Diving on past the navigational issues, the moment to moment gameplay is a bit hit and miss. Scouring the ocean floor for shipwrecks, abandoned research modules and ancient relics provides a satisfying loop of discovery, looting, and vendoring. You don’t often find much of real value, although a potential crew member with high stats may be lurking in any particular shipwreck. Between these dives you’ll be managing air-tanks, food, and ammo (literally just scrap metal you sling out at pirates). Actual combat is an exercise in frustration, as pirates tend to hover about in the same spots, waiting to blast you away. At early stages of the game, you’ll likely die immediately if more than one enemy finds you at a time. At later stages, you hold the fire button and damage bad guys faster than they damage you. There’s some slight reaction time needed in avoiding or firing torpedos, but battles never felt like the core of the game. They felt more like annoying distractions which occasionally made me restart from 5 minutes in the other direction. For the most part, I slapped extra crew into the gunning and torpedo bays, increasing their rate of fire so I never had a problem. It’s just not exciting.

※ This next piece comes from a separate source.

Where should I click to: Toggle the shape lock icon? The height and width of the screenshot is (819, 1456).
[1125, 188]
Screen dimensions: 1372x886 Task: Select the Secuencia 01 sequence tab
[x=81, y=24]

Control-wise — again, it’s a mixed bag. Slowing down the game and slipping into the 2D cut-out view to manage crew in different bays works a charm. You can then go back to aiming separately to movement, diving or rising while steering different directions seamlessly. Sometimes the sub will spin comically out of control as it tries to correct itself, and other times it will somehow flip over, ruining the immersion of being underwater. Often in combat I wasn’t able to take clear shots because my ship would continue to spin as I aimed, throwing off the crosshairs. Similarly, trying to dock with a base or another ship can be a nightmare. You’ll shoot hooks into the docking bay and attempt to pull in, but a fish sneezing 3 nautical miles away will break the link. There doesn’t seem to be any clear reason as to why docking won’t work at times, but it’s an exercise in frustration for the most part.


There are some loose RPG elements in what stats your crew bring to the table, and some loose base management, but the heart of the game truly is in the exploration. And exploring is good, albeit slow and cumbersome. The world-building within is interesting, and I want to know more, but it’s all so drawn out. New areas are exhilarating, and diving deeper and deeper as you upgrade your ship is thrilling. Watching the scenery darken, and being forced to rely on sonar pings to avoid crashing is a great idea, and when it works, it feels fantastic. When it works.

If Diluvion’s gameplay was tighter, with less frustrating meandering and more direction, even the most vague of directions, it’d be a sure-fire diamond in the rough. I understand that the developers wanted the player to take their own time, and I appreciate the effort made to encourage the player to explore. It’s just that there’s just too much time wasting in between. The lulls in gameplay are not exceeded by the thrills of exploration, with the excitement outweighed by the slow, unrelenting crawl the player goes through to get there. It’s a really neat experience… but not a fantastic game.


Disclosure: A copy of the game was provided by the publisher for review purposes.